══ Given data
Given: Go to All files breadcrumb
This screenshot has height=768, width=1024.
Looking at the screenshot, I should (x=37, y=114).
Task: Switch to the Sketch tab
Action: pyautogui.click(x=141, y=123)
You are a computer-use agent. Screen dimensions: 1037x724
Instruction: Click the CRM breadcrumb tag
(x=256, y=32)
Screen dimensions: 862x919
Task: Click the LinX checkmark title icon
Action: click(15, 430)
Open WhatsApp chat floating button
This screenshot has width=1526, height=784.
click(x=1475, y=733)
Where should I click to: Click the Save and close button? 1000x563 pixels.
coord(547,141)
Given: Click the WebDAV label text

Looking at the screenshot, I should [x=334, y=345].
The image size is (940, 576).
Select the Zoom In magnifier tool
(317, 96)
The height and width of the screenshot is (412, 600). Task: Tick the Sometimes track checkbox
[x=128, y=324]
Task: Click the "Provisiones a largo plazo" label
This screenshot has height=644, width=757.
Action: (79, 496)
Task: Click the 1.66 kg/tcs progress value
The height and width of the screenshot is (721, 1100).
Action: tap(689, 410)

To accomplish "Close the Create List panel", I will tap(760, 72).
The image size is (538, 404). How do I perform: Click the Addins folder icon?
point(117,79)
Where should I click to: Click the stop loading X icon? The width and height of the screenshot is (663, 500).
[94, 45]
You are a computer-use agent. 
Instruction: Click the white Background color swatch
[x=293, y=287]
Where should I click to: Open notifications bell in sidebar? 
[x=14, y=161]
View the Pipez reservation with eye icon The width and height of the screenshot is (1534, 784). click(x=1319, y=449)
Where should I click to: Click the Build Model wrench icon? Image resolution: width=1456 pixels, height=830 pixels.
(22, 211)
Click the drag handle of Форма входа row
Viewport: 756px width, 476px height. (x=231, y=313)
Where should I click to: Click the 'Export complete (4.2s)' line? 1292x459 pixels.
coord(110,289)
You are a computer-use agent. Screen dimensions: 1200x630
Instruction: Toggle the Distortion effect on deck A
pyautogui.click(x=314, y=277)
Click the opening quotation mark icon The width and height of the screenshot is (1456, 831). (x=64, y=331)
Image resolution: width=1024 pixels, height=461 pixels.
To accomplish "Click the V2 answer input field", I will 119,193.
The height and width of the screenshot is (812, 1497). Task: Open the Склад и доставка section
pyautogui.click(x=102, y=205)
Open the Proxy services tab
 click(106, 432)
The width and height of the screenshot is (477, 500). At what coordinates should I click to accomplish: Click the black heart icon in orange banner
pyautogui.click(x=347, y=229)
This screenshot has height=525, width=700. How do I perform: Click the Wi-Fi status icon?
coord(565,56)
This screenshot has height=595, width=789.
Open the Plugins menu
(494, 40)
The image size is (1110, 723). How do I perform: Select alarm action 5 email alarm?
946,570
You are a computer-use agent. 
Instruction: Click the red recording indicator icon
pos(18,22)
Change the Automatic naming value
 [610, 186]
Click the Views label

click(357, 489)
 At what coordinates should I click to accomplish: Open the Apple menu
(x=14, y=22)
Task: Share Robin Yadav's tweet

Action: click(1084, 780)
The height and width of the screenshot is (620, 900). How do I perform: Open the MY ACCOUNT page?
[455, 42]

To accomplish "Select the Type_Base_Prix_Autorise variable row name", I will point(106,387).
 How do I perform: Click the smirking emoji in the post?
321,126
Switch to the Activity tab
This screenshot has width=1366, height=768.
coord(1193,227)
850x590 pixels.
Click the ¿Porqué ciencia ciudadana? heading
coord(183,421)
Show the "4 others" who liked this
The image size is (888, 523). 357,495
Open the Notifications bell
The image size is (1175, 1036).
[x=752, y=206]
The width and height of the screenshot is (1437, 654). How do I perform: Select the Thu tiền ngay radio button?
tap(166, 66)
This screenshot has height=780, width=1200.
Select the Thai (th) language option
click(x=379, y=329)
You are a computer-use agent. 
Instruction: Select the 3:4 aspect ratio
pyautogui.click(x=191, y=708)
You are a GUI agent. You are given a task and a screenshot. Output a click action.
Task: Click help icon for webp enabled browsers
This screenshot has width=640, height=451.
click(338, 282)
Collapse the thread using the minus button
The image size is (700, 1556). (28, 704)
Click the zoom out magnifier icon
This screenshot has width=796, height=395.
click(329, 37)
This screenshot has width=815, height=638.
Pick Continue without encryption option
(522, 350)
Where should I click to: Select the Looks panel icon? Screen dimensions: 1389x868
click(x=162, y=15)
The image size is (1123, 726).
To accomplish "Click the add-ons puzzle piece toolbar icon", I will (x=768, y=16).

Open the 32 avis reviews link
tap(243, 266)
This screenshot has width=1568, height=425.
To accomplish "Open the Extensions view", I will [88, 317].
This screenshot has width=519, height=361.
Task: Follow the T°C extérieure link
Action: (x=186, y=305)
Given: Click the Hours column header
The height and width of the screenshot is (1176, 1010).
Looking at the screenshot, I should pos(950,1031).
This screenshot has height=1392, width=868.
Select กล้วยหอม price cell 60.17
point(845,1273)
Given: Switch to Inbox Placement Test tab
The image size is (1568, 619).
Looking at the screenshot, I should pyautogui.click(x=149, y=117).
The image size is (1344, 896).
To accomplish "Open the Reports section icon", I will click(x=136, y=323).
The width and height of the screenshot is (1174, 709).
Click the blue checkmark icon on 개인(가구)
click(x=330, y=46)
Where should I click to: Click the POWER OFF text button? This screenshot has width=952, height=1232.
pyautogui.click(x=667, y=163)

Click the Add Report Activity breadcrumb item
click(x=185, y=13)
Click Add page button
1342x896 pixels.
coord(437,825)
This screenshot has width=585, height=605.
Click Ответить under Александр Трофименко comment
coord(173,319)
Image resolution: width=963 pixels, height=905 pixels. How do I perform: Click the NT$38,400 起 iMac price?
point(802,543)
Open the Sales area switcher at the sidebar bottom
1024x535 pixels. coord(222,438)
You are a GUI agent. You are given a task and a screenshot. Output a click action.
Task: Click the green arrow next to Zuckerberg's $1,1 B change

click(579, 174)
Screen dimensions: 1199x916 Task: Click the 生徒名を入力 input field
════
* **Problem description**
Reproduce all the entries verbatim, leaving nothing out.

* **Reply**
Given: Go to All files breadcrumb
This screenshot has height=768, width=1024.
Looking at the screenshot, I should (x=37, y=114).
Task: Switch to the Sketch tab
Action: pyautogui.click(x=141, y=123)
You are a computer-use agent. Screen dimensions: 1037x724
Instruction: Click the CRM breadcrumb tag
(x=256, y=32)
Screen dimensions: 862x919
Task: Click the LinX checkmark title icon
Action: click(15, 430)
Open WhatsApp chat floating button
This screenshot has width=1526, height=784.
click(x=1475, y=733)
Where should I click to: Click the Save and close button? 1000x563 pixels.
coord(547,141)
Given: Click the WebDAV label text

Looking at the screenshot, I should [x=334, y=345].
The image size is (940, 576).
Select the Zoom In magnifier tool
(317, 96)
The height and width of the screenshot is (412, 600). Task: Tick the Sometimes track checkbox
[x=128, y=324]
Task: Click the "Provisiones a largo plazo" label
This screenshot has height=644, width=757.
Action: (79, 496)
Task: Click the 1.66 kg/tcs progress value
The height and width of the screenshot is (721, 1100).
Action: tap(689, 410)

To accomplish "Close the Create List panel", I will tap(760, 72).
The image size is (538, 404). How do I perform: Click the Addins folder icon?
point(117,79)
Where should I click to: Click the stop loading X icon? The width and height of the screenshot is (663, 500).
[94, 45]
You are a computer-use agent. 
Instruction: Click the white Background color swatch
[x=293, y=287]
Where should I click to: Open notifications bell in sidebar? 
[x=14, y=161]
View the Pipez reservation with eye icon The width and height of the screenshot is (1534, 784). click(x=1319, y=449)
Where should I click to: Click the Build Model wrench icon? Image resolution: width=1456 pixels, height=830 pixels.
(22, 211)
Click the drag handle of Форма входа row
Viewport: 756px width, 476px height. (x=231, y=313)
Where should I click to: Click the 'Export complete (4.2s)' line? 1292x459 pixels.
coord(110,289)
You are a computer-use agent. Screen dimensions: 1200x630
Instruction: Toggle the Distortion effect on deck A
pyautogui.click(x=314, y=277)
Click the opening quotation mark icon The width and height of the screenshot is (1456, 831). (x=64, y=331)
Image resolution: width=1024 pixels, height=461 pixels.
To accomplish "Click the V2 answer input field", I will 119,193.
The height and width of the screenshot is (812, 1497). Task: Open the Склад и доставка section
pyautogui.click(x=102, y=205)
Open the Proxy services tab
 click(106, 432)
The width and height of the screenshot is (477, 500). At what coordinates should I click to accomplish: Click the black heart icon in orange banner
pyautogui.click(x=347, y=229)
This screenshot has height=525, width=700. How do I perform: Click the Wi-Fi status icon?
coord(565,56)
This screenshot has height=595, width=789.
Open the Plugins menu
(494, 40)
The image size is (1110, 723). How do I perform: Select alarm action 5 email alarm?
946,570
You are a computer-use agent. 
Instruction: Click the red recording indicator icon
pos(18,22)
Change the Automatic naming value
 [610, 186]
Click the Views label

click(357, 489)
 At what coordinates should I click to accomplish: Open the Apple menu
(x=14, y=22)
Task: Share Robin Yadav's tweet

Action: click(1084, 780)
The height and width of the screenshot is (620, 900). How do I perform: Open the MY ACCOUNT page?
[455, 42]

To accomplish "Select the Type_Base_Prix_Autorise variable row name", I will point(106,387).
 How do I perform: Click the smirking emoji in the post?
321,126
Switch to the Activity tab
This screenshot has width=1366, height=768.
coord(1193,227)
850x590 pixels.
Click the ¿Porqué ciencia ciudadana? heading
coord(183,421)
Show the "4 others" who liked this
The image size is (888, 523). 357,495
Open the Notifications bell
The image size is (1175, 1036).
[x=752, y=206]
The width and height of the screenshot is (1437, 654). How do I perform: Select the Thu tiền ngay radio button?
tap(166, 66)
This screenshot has height=780, width=1200.
Select the Thai (th) language option
click(x=379, y=329)
You are a computer-use agent. 
Instruction: Select the 3:4 aspect ratio
pyautogui.click(x=191, y=708)
You are a GUI agent. You are given a task and a screenshot. Output a click action.
Task: Click help icon for webp enabled browsers
This screenshot has width=640, height=451.
click(338, 282)
Collapse the thread using the minus button
The image size is (700, 1556). (28, 704)
Click the zoom out magnifier icon
This screenshot has width=796, height=395.
click(329, 37)
This screenshot has width=815, height=638.
Pick Continue without encryption option
(522, 350)
Where should I click to: Select the Looks panel icon? Screen dimensions: 1389x868
click(x=162, y=15)
The image size is (1123, 726).
To accomplish "Click the add-ons puzzle piece toolbar icon", I will (x=768, y=16).

Open the 32 avis reviews link
tap(243, 266)
This screenshot has width=1568, height=425.
To accomplish "Open the Extensions view", I will [88, 317].
This screenshot has width=519, height=361.
Task: Follow the T°C extérieure link
Action: (x=186, y=305)
Given: Click the Hours column header
The height and width of the screenshot is (1176, 1010).
Looking at the screenshot, I should pos(950,1031).
This screenshot has height=1392, width=868.
Select กล้วยหอม price cell 60.17
point(845,1273)
Given: Switch to Inbox Placement Test tab
The image size is (1568, 619).
Looking at the screenshot, I should pyautogui.click(x=149, y=117).
The image size is (1344, 896).
To accomplish "Open the Reports section icon", I will click(x=136, y=323).
The width and height of the screenshot is (1174, 709).
Click the blue checkmark icon on 개인(가구)
click(x=330, y=46)
Where should I click to: Click the POWER OFF text button? This screenshot has width=952, height=1232.
pyautogui.click(x=667, y=163)

Click the Add Report Activity breadcrumb item
click(x=185, y=13)
Click Add page button
1342x896 pixels.
coord(437,825)
This screenshot has width=585, height=605.
Click Ответить under Александр Трофименко comment
coord(173,319)
Image resolution: width=963 pixels, height=905 pixels. How do I perform: Click the NT$38,400 起 iMac price?
point(802,543)
Open the Sales area switcher at the sidebar bottom
1024x535 pixels. coord(222,438)
You are a GUI agent. You are given a task and a screenshot. Output a click action.
Task: Click the green arrow next to Zuckerberg's $1,1 B change

click(579, 174)
Screen dimensions: 1199x916 Task: Click the 生徒名を入力 input field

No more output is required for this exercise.